MiniCode records provider usage on assistant response boundaries and uses it as the primary source for context accounting. If new messages are appended after that boundary, MiniCode adds an estimated tail and marks the source accordingly, for example usage+est. If usage becomes stale after compaction, it is explicitly marked stale so old provider totals are not reused as current context truth.
This makes the TUI context badge, warning levels, blocking levels, and auto-compact trigger all depend on the same accounting result.
Long-running coding agents need more than an in-memory chat buffer. They need a durable session model that can survive process exits, support resuming work, and preserve enough structure to understand how the conversation evolved.
MiniCode stores sessions per working directory as append-only JSONL events. Each event has metadata such as session ID, timestamp, cwd, and parent linkage. The runtime can resume a session, rename it, start a fresh one, fork an existing session into an independent branch, and clean up expired sessions.
Compact boundaries are also stored as events. When a session is resumed, MiniCode can load from the latest compact boundary while still keeping the full transcript reconstructable from the event log.
Tool results can be much larger than the useful signal they contain. A coding agent has to protect the model context from being dominated by huge command output, generated files, logs, or search results. The important design idea is to separate "available to the system" from "fully inserted into the prompt."
MiniCode persists oversized tool results under its local data directory and replaces the model-visible content with a short preview plus the full-output file path. Single huge results and oversized batches are reduced before they enter the next model step.
That keeps the full data available for inspection while preventing tool output from crowding out the conversation, recent edits, and task intent.

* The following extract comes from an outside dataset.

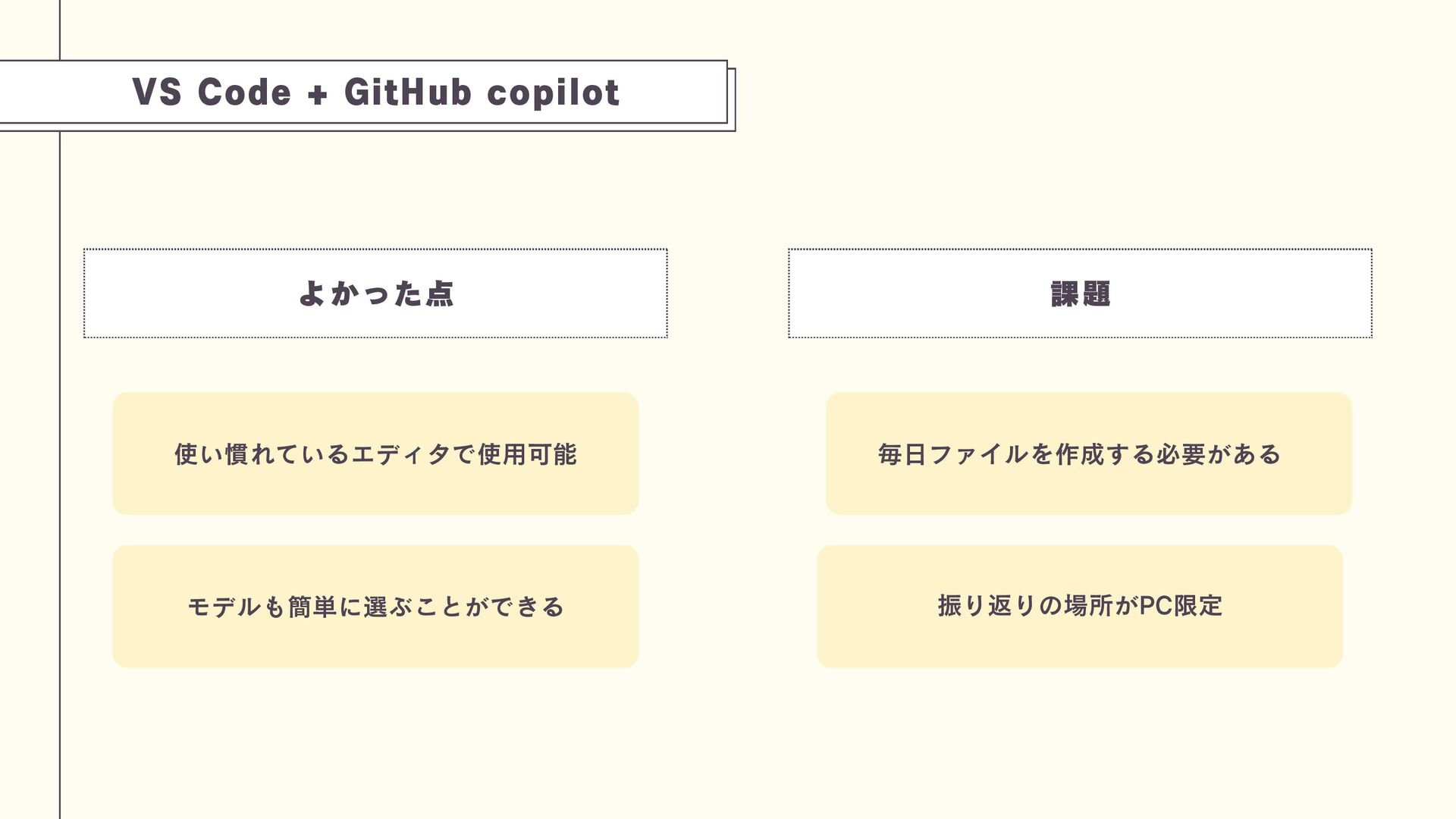
Task: Click the word "ファイル" in the upper-right card
Action: 978,454
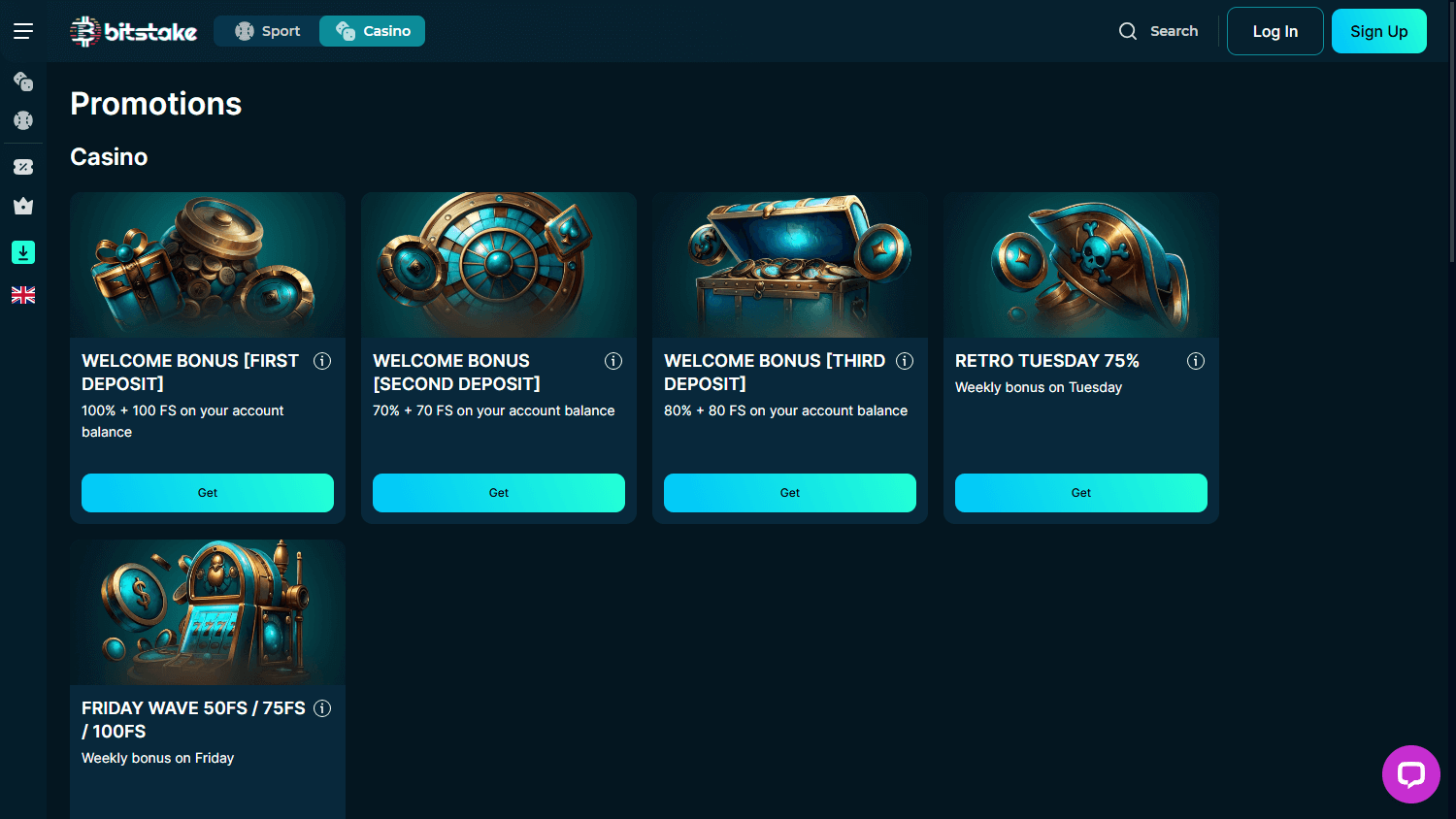This screenshot has height=819, width=1456.
Task: Click the info icon on Welcome Bonus First Deposit
Action: 322,360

Claude Code’s terminal UI acts as a visualization of internal system state:
- tool running vs success vs failure
- progress vs final response
- approval pending vs normal execution
- compacted or summarized output where appropriate
MiniCode’s TUI follows the same direction. It renders running tool states, progress messages, approval states, and collapsed tool summaries.
Claude Code does not treat every command as the same kind of synchronous tool call. Long-running shell commands that can outlive the current turn are modeled as separate tasks rather than being left hanging as ordinary unfinished tool executions.
MiniCode now follows that direction in a lightweight form. Explicitly backgrounded shell commands are no longer treated as ordinary synchronous run_command executions. They are registered as minimal background shell tasks and surfaced separately in the TUI. This is not a full clone of Claude Code’s task system, but it does preserve the design idea that foreground tool execution and background shell tasks should be modeled differently.
Claude Code is a full product-scale system. Many of its design choices sit on top of larger state management, context handling, and interaction layers.
MiniCode keeps the structural ideas rather than the full production footprint. What it keeps are the parts that shape the system most strongly:
- loop-first architecture
- structured message handling
- unified tool protocol
- permission-aware execution
- MCP as dynamic extension
- skills as workflow extension
- usage-aware context accounting and automatic compaction
- durable sessions, resume, and fork
- large tool-result storage outside the prompt
- state-oriented terminal UI
- a distinction between foreground tool execution and background shell tasks
MiniCode is better understood as a small Claude Code-style reference implementation rather than as a full clone.